Discussion and Key Takeaways

  • CPrMMs are an umbrella class of CFMMs that include many of the popular CFMMs used today as special cases. The harmonic mean function is an interesting special case of CPrMMs not yet explored in today’s real world AMMs.
  • Liquidity providers and traders are locked in a zero-sum game in an AMM. The family of CPrMMs allow market designs to customize the value accrued to either party through impermanent loss and price slippage.
  • Reserve depletion is a challenge for constant sum market makers and continues to be a challenge for some members of the CPrMM family.

Implications and Follow-Ups

  • The obvious corollary of CPrMMs is to design new “dynamic” invariants that change power as a function of the market. This design could lead to new payoff functions not achievable by a single invariant alone, perhaps circumventing some of strict constraints. The challenge of doing so is to avoid new forms of arbitrage introduced by dynamic invariants. This requires more in-depth theoretical analysis for future work.

Entries on target coordinates
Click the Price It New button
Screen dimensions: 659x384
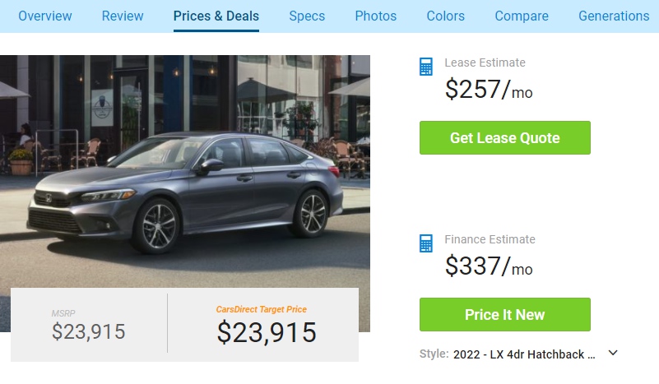(x=505, y=315)
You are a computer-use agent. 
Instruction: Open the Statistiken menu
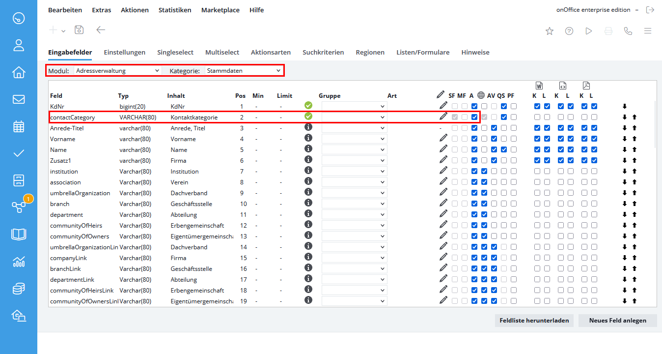[175, 10]
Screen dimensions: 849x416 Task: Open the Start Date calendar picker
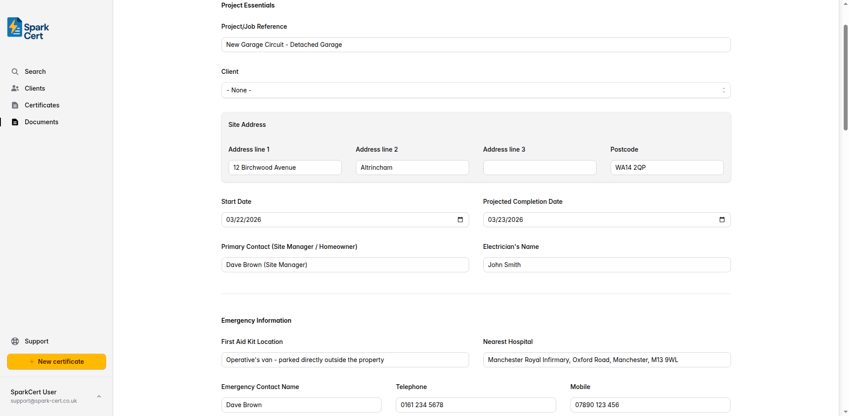point(461,220)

> _EXERCISE PROMPT_
Write the next part of the notes on constant power market makers, picking up right after their last sentence.

> _THE ANSWER_
  • Future work should study the use of dynamic fee in relation to dynamic invariants, which could be one solution to round trip arbitrage. As fees contribute to LP payoff, this could again result in new payoff functions not achievable through conventional means.
  • The presentation of CPrMMs has focused on two tokens but all findings hold in cases with more than two tokens. Here, the invariant would take the form of a norm.


  • The research is primarily theoretical and the applications discussed below have not been built nor verified in real world implementations.
  • First, using CPrMM with negative power reduces IL, which could incentivize liquidity provision in long tail assets where price moves more. Dynamic curvature could be explored here to reduce curvature as liquidity increases, reducing price impact over time.
  • Second, using CPrMM with dynamic powers that change as a function of reserves could be applied to stableswaps: if reserve ratios are roughly equivalent, the power converges to 1 (constant sum) which means no slippage for traders. If the reserves change such that one token is in much higher demand, the power decreases to prevent depletion. This may improve market stability in black swan events.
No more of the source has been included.